I was VERY lucky in that my first job in technology had me working within a team of engineers that were at least 10 years older than me. I was 19 years old when I got hired as a junior engineer. I hadn't finished college yet but I was able to convince the VP of Engineering that I had what it took. And I did. Not being arrogant at all. By 19 I had already designed and built (from raw chips) at least two computers and had presented a paper at an ACM conference.

Anyhow, the education I got from the "elders" was priceless. I am not talking about technology. Yes that was invaluable. No, I am talking about how to be a man rather than a child. How to think instead of reacting. How to question what amounted to indoctrination being dished out by some of the professors at school. How not to come of as a 20-something ignorant moron.

We often had pretty deep discussions about business, politics, ethics and all manner of subjects. I stayed at that job for ten years. It was an education I didn't know I needed. Over the ten years I was there I noticed how my mental process was growing apart from that of my friends. They were growing through their 20's without the benefit of a team of "elders" applying corrections and providing advice on a daily basis. I was in an environment where I had to behave like an adult and think like an adult in a serious organization. To this day I run into circumstances where some of those lessons come back to the forefront.

Surveys set the bulk of the HN audience somewhere in the mid 20's in terms of age. It has been my experience through hiring dozens of engineers and engineering students that kids today are not benefiting from the same level of interaction with adults. Yes, a 20-something man is still a kid. Women tend to grow up a lot faster than we do. Unless the kids have a strong family social group to guide them they can get to their mid twenties and still be complete juvenile morons. I've seen it in more than one occasion.
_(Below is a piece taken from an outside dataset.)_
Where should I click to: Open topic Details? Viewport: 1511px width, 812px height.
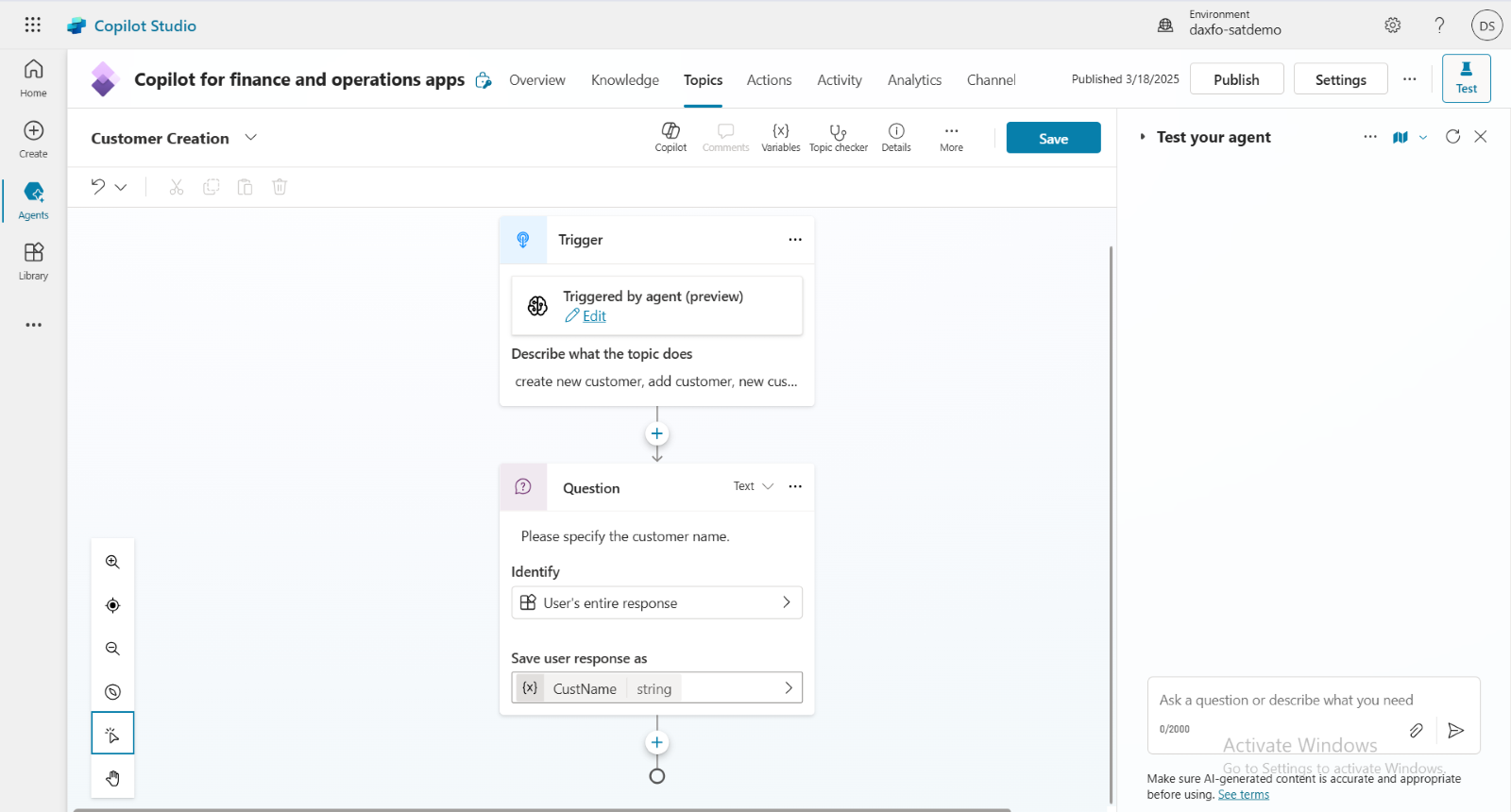pos(895,137)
Culturally the US presents a case where kids are "kicked out of the house" at 18 or thereabouts and go off into the wild to become men and women. In other cultures the family unit stays far more connected and provides a regulating mechanism. For example, the drunken orgies around Spring Break are a uniquely American phenomenon. In other parts of the world no 20-something would even think of behaving like that and then have to answer to their family for the failed moral choices made during that time.
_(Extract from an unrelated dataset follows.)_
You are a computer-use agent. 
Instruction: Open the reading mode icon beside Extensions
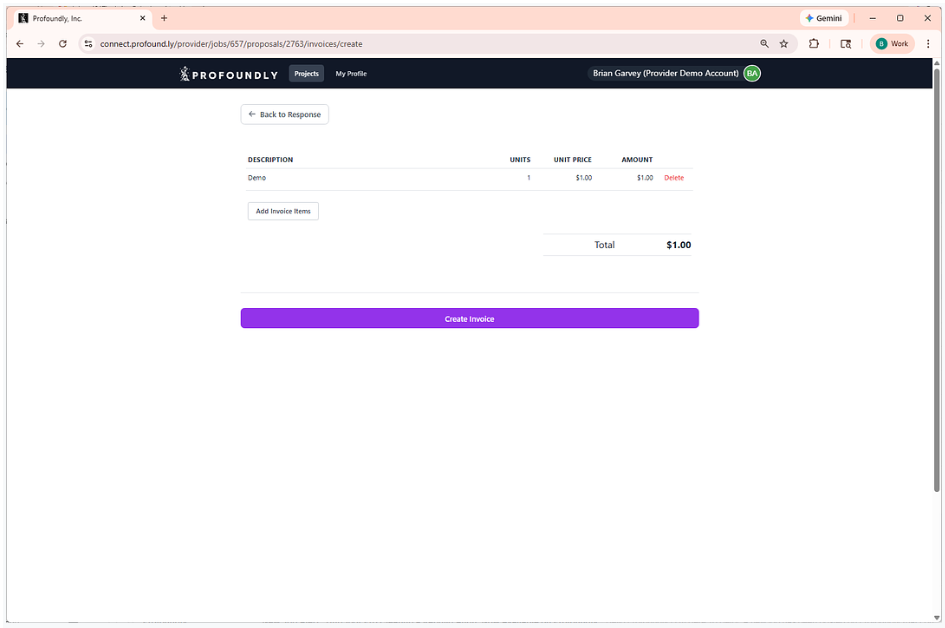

Kids who behave like that have no common sense or manners yet if you spoke to them at any other time (or here on HN) they'd probably tell you that they are perfectly sensible people. Kids like that go to school on their own and suck in all the crap dished out by an educational system permeated with far left extremists in some cases. It isn't my intent to turn this into a political discussion. It is a well known fact that some of our universities have, perhaps by accident, turned themselves into left wing indoctrination centers. And the kids take this shit and make it their own belief system without even making an attempt to question any of it because, well, "lord of the flies" is their environment, self regulation is hard at that age.

Long way to say that if you are an older engineer with more life and business experience posting on HN it is almost assured that the kids are going to pummel you with down votes because, well, they think they know better and are not open to considering any other ideas. On matters of technology they do well because it is often very clear cut. On matters involving life or business experience they just don't have a clue yet they think they do. Instead of taking the opportunity to learn they engage in confirming each other's biases and push back hard on anyone who is not drinking from their koolaid.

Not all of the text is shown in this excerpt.